[Task]: Search the material below for the string "computer". Return every line that holds it.

** Given entries follows **

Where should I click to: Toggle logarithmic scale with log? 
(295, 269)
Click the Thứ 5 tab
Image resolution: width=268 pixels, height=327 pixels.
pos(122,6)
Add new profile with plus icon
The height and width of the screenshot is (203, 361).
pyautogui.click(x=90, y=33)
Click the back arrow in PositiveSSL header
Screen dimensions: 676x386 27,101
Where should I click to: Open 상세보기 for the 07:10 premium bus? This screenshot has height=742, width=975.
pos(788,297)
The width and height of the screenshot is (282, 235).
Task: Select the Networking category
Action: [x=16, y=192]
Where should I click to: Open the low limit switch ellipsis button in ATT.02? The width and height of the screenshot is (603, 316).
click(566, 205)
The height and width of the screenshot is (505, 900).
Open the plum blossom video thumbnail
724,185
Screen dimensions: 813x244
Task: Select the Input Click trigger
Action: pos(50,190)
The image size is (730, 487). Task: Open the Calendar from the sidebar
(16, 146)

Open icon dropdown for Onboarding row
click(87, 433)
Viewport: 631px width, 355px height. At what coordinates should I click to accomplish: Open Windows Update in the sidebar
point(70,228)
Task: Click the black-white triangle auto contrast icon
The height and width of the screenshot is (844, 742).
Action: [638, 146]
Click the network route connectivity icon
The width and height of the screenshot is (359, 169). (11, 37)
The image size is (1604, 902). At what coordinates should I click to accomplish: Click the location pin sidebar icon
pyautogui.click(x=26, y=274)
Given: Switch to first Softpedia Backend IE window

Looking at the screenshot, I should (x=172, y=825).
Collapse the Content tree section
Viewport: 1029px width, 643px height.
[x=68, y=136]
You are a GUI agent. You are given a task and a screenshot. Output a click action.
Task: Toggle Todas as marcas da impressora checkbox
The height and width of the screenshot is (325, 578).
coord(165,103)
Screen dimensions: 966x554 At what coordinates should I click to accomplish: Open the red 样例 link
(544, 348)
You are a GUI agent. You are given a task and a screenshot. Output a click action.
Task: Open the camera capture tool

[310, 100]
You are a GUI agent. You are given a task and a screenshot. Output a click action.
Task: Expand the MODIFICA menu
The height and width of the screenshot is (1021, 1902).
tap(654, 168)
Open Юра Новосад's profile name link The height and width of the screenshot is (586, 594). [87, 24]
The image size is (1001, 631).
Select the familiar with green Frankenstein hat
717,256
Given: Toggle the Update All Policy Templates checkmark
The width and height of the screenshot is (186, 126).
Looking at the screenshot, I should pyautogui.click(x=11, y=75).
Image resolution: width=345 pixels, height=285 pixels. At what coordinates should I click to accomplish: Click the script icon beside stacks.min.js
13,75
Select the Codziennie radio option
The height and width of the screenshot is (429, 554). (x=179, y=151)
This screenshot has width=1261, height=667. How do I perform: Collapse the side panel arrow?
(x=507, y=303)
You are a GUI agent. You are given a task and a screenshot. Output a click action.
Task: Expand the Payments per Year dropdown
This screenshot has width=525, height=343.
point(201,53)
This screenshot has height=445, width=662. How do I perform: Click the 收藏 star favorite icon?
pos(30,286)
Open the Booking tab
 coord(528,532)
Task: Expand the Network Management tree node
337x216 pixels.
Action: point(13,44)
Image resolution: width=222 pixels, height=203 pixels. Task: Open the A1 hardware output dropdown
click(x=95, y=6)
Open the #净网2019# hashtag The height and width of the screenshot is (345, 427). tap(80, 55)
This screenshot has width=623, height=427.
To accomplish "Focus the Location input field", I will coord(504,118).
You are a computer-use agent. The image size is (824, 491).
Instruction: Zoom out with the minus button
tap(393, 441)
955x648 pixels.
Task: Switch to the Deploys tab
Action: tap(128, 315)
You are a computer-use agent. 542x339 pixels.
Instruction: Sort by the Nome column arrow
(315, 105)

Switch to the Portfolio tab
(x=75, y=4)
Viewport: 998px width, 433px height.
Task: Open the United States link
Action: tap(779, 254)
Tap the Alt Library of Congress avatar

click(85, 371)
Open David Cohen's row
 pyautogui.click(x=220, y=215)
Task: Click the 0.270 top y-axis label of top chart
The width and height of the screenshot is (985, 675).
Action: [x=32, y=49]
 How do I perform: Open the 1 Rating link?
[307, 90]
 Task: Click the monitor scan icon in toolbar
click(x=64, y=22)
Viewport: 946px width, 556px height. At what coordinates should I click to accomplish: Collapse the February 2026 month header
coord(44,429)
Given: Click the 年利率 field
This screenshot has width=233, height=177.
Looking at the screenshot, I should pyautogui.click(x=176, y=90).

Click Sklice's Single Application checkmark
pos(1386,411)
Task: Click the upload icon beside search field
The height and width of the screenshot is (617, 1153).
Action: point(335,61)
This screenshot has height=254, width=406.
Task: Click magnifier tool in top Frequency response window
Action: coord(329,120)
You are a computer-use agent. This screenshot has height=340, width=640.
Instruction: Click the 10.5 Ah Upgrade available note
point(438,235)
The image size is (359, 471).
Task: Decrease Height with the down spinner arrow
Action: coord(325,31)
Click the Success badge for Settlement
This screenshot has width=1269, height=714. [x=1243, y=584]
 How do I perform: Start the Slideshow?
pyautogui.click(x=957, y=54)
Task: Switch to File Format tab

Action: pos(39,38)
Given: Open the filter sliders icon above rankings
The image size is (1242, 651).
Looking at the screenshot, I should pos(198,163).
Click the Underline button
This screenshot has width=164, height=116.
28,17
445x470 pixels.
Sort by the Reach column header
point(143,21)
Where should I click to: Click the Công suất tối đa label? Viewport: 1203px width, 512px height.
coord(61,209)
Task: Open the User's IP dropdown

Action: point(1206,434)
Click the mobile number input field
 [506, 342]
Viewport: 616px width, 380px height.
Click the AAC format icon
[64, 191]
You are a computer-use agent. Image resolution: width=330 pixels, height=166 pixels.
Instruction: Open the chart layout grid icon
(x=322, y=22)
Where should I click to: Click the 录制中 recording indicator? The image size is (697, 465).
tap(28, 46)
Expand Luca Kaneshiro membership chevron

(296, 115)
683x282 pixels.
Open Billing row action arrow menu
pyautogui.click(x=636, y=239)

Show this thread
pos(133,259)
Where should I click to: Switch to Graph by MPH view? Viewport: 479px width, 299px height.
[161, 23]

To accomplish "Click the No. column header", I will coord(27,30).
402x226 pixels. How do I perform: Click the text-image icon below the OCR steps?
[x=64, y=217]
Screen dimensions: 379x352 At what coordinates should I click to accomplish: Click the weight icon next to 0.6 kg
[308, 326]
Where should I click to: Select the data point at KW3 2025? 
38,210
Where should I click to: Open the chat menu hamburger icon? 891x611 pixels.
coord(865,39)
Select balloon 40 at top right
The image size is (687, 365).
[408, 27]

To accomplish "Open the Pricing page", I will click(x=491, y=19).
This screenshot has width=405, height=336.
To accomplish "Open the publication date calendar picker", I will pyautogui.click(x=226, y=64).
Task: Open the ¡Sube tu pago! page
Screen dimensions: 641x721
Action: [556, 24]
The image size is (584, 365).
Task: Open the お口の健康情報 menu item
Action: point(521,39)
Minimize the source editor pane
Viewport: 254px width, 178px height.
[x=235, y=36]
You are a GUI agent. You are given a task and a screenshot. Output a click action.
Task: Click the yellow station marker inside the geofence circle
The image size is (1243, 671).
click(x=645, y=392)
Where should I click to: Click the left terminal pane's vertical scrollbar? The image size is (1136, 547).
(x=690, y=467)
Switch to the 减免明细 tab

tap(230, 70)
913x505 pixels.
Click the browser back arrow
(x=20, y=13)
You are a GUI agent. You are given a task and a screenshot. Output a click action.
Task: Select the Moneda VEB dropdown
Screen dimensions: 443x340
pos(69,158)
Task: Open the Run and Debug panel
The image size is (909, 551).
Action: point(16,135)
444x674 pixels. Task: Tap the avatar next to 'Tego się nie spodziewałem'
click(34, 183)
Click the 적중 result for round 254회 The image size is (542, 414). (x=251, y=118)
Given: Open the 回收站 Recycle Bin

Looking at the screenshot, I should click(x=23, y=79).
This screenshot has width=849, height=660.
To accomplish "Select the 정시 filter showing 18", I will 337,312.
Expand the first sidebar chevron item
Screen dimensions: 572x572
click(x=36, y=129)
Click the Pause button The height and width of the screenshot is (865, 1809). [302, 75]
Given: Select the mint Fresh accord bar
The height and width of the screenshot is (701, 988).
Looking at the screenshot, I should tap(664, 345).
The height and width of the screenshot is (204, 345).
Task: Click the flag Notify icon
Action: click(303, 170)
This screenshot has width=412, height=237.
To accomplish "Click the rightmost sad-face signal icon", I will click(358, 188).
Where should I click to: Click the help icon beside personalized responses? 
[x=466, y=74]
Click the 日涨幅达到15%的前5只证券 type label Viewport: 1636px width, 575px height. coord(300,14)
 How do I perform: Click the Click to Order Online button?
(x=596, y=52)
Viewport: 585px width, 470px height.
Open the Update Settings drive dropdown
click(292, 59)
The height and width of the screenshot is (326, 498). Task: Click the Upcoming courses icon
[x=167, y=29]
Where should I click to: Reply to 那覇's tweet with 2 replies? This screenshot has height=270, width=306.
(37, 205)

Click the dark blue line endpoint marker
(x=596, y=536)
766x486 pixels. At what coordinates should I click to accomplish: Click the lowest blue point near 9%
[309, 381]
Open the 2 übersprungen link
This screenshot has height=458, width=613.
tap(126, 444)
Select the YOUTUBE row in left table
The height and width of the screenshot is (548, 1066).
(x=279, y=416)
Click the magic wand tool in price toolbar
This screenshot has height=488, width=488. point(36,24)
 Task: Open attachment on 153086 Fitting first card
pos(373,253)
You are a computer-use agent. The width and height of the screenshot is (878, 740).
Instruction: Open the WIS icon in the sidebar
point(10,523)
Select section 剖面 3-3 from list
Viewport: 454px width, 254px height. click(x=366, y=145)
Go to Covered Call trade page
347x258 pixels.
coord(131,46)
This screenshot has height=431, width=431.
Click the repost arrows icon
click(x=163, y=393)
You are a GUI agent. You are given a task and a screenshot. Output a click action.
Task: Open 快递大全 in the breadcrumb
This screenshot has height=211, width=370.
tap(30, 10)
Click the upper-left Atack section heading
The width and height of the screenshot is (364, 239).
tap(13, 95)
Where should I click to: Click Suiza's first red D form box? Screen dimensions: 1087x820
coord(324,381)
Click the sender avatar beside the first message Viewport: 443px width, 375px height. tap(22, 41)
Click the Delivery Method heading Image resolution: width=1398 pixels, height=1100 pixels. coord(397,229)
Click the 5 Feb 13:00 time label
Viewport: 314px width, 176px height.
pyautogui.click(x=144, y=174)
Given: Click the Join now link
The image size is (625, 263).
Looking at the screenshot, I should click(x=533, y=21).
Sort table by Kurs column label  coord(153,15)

** End of Given entries **

[Task answer]:
You are a computer-use agent. The image size is (824, 491).
You are a computer-use agent. 542x339 pixels.
You are a computer-use agent. This screenshot has height=340, width=640.
You are a computer-use agent. Image resolution: width=330 pixels, height=166 pixels.
You are a computer-use agent. The width and height of the screenshot is (878, 740).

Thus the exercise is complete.